*Quoted passage*:
Segment Open

Once selected, press the ▶️ in the top bar. Alternatively you can click on a code cell and press `cltr+enter` or `shift+enter`.

---
## <font color='#F89536'> **Discussion Question:** </font> 
What is the difference between `cltr+enter` and `shift+enter`?

---

In [None]:
print("Hello World! 👋")

#### 🎉🎉🎉 Congratulations! You have passed the rite of passage for all programmers -- printing "Hello World" 🎉🎉🎉
There are many tips and tricks of the trade. In an effort to not reinvent the wheel, we won't be going through those details today. If you are interested, please have a look at [this tutorial](https://github.com/ABS-Neural-Nets-Tutorial/Intro-To-Neural-Networks/blob/main/notebooks/1_Exploring_Notebooks.ipynb) by Jack. The interactive version can be found by opening [this binder](https://mybinder.org/v2/gh/ABS-Neural-Nets-Tutorial/Intro-To-Neural-Nets-Env/main?urlpath=git-pull%3Frepo%3Dhttps%253A%252F%252Fgithub.com%252FABS-Neural-Nets-Tutorial%252FIntro-To-Neural-Networks%26urlpath%3Dlab%252Ftree%252FIntro-To-Neural-Networks%252Fnotebooks%252F1_Exploring_Notebooks.ipynb%26branch%3Dmain).

Here's a comprehensive list of [keyboard shortcuts](https://cheatography.com/weidadeyue/cheat-sheets/jupyter-notebook/pdf_bw/) as well.

## 🐍 Python
> Programming = Sending instructions to computers

Python is no different in this regard. If you want to learn more about the nitty gritty details and difference with R, read the snippet below:

---
### <font color='red'> The Nitty Gritty </font>
[Python](https://www.python.org/doc/essays/blurb/) is:
* **A high (not low) level language**: Meaning the instructions resembles human natural language more than computer/machine language (of manipulating 0s and 1s). This means it requires significant 'translation' into machine-level code before the computer executes it. [Assembly](https://en.wikipedia.org/wiki/Assembly_language) is an example of low-level language.

Segment Closed

*What to work on*:
a) In the notebook excerpt, what language is given as an example of a low-level language?
b) Reproduce the stretch of the notebook excerpt from "Python is no" through "of low-level language.".
c) List every piece of linked text in the notebook excerpt, meaning the words that carry a hyperlink.

*Data extract*:
Segment Open

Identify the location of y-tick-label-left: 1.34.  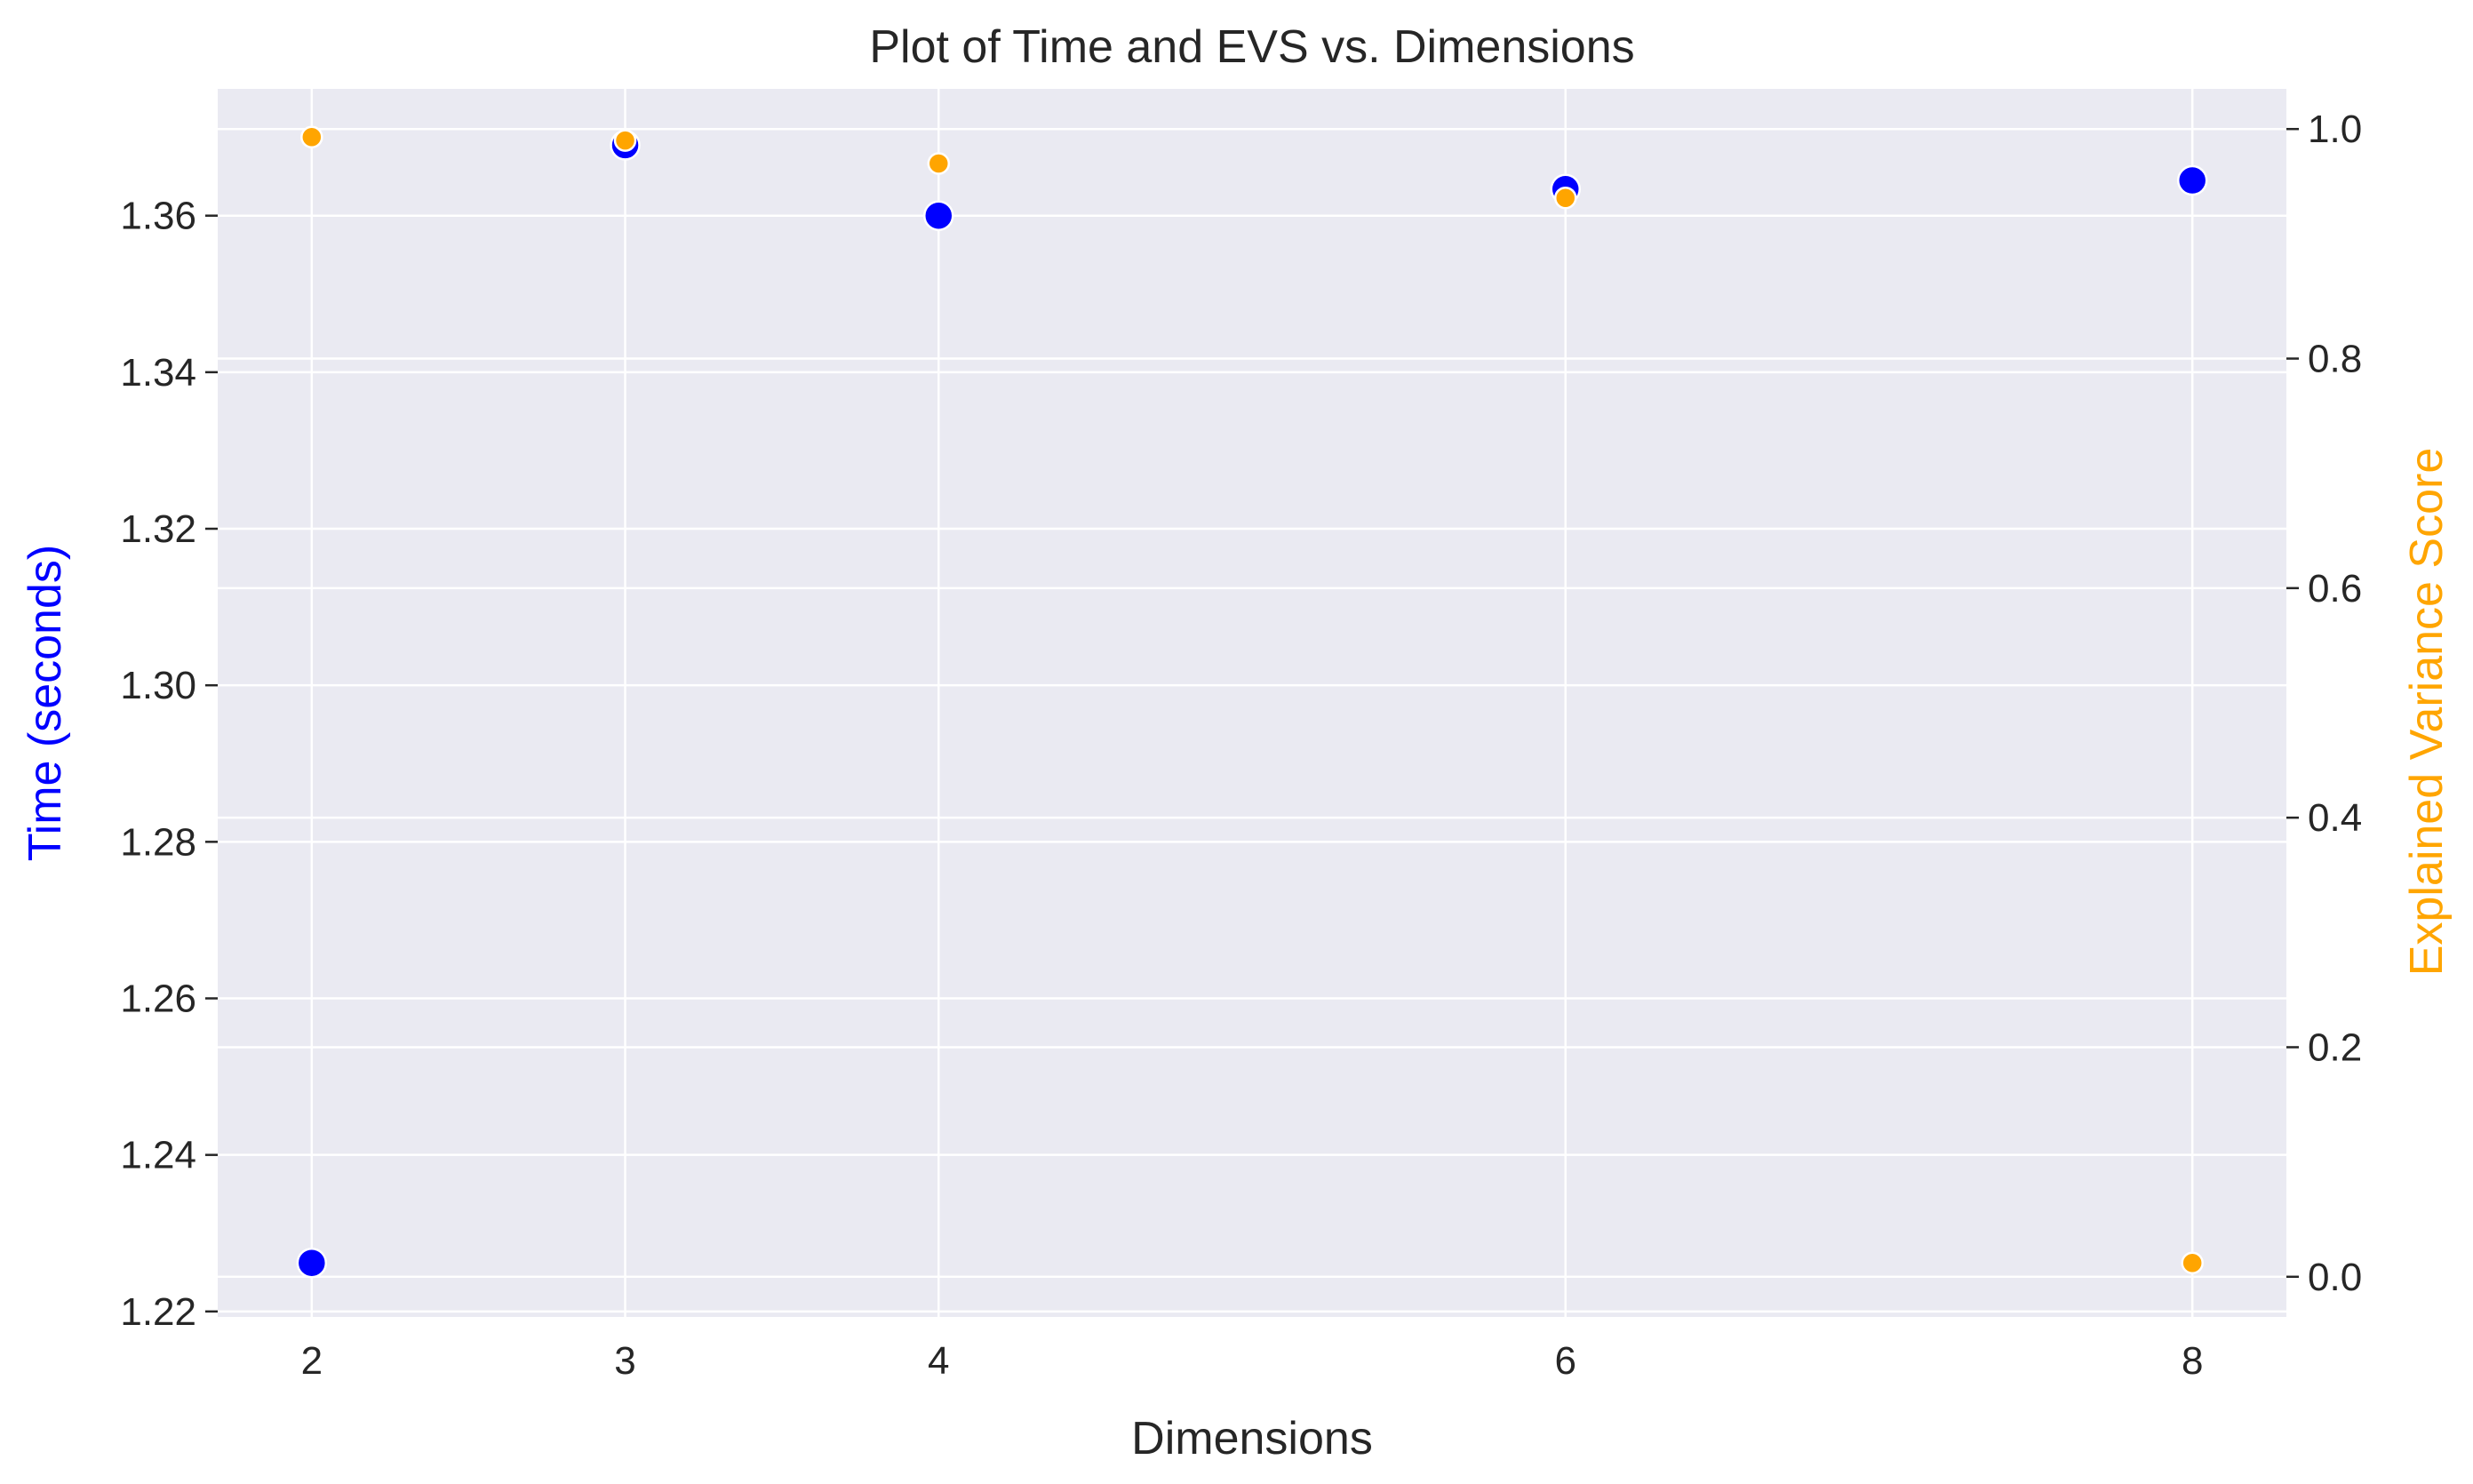
(158, 373).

Segment Closed

*Answers to the exercises*:
a) Assembly

b)
Python is no different in this regard. If you want to learn more about the nitty gritty details and difference with R, read the snippet below:

---
### <font color='red'> The Nitty Gritty </font>
[Python](https://www.python.org/doc/essays/blurb/) is:
* **A high (not low) level language**: Meaning the instructions resembles human natural language more than computer/machine language (of manipulating 0s and 1s). This means it requires significant 'translation' into machine-level code before the computer executes it. [Assembly](https://en.wikipedia.org/wiki/Assembly_language) is an example of low-level language.

c)
this tutorial
this binder
keyboard shortcuts
Python
Assembly